CTI Dataset Construction from Telegram

Arikkat, Dincy R., T., Sneha B., Nicolazzo, Serena, Nocera, Antonino, P., Vinod, A., Rafidha Rehiman K., R, Karthika

arXiv.org Artificial Intelligence 

Cyber Threat Intelligence (CTI) has become indispensable for security analysts, enabling them to identify, collect, manage, and disseminate information on vulnerabilities and attacks, and to respond proactively to emerging threats [6]. Within the CTI lifecycle, data collection encompassing sources such as security alerts and threat intelligence reports from the web represents a critical foundational stage [3]. In this context, one challenge is that not all threat intelligence is published in standard CTI databases or integrated into commercial security platforms. V aluable CTI is often disseminated through unstructured channels such as blogs, social media posts, or reports from security companies and independent experts. To capture these dispersed insights, multiple online sources can be leveraged as early signals of emerging cyber threats. Information gathering thus becomes the first and most critical step, enabling the collection of relevant data on newly discovered vulnerabilities, active exploits, security alerts, threat intelligence reports, and security tool configurations.
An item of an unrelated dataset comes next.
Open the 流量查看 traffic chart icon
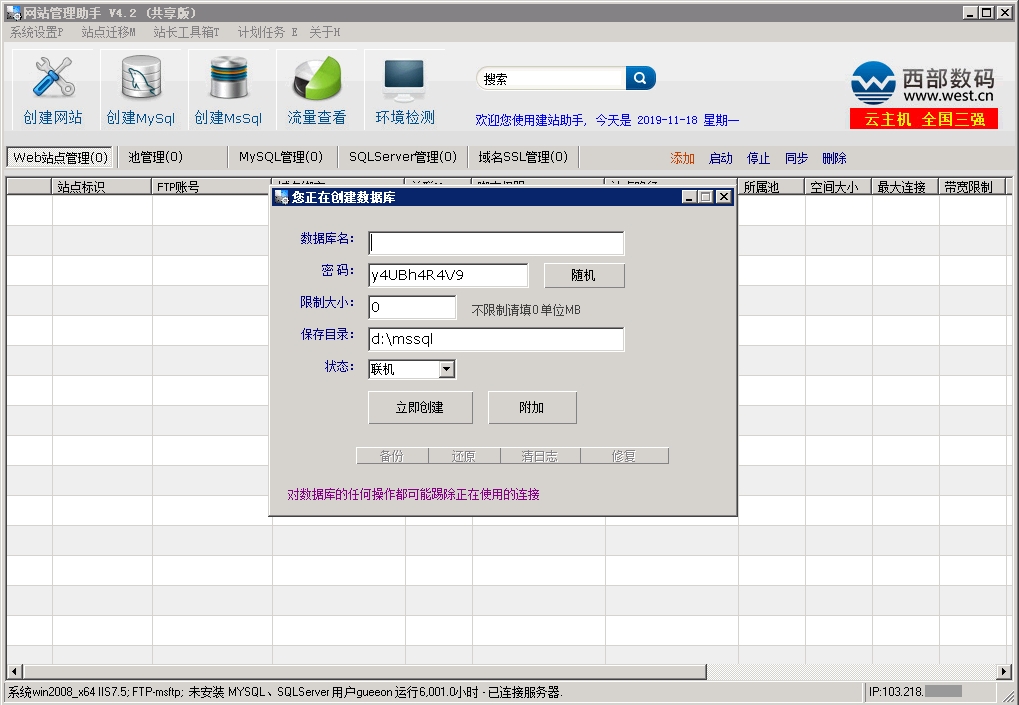The height and width of the screenshot is (705, 1019). (316, 80)
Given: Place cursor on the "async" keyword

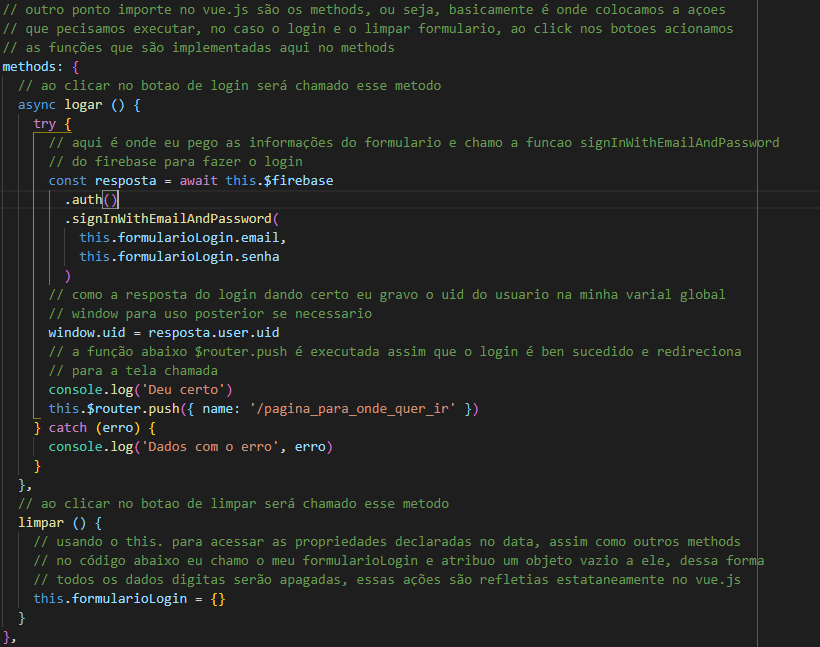Looking at the screenshot, I should pos(37,105).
Curating CTI datasets requires addressing key challenges, including data sourcing from heterogeneous streams, ensuring data reliability, preserving privacy, and mitigating bias. A well-designed CTI dataset not only accelerates the advancement of automated threat intelligence systems but also strengthens global cyber defense capabilities through knowledge sharing and standardized evaluation frameworks. While platforms like Twitter [20] have been widely explored for their CTI potential, other communication ecosystems remain underexamined.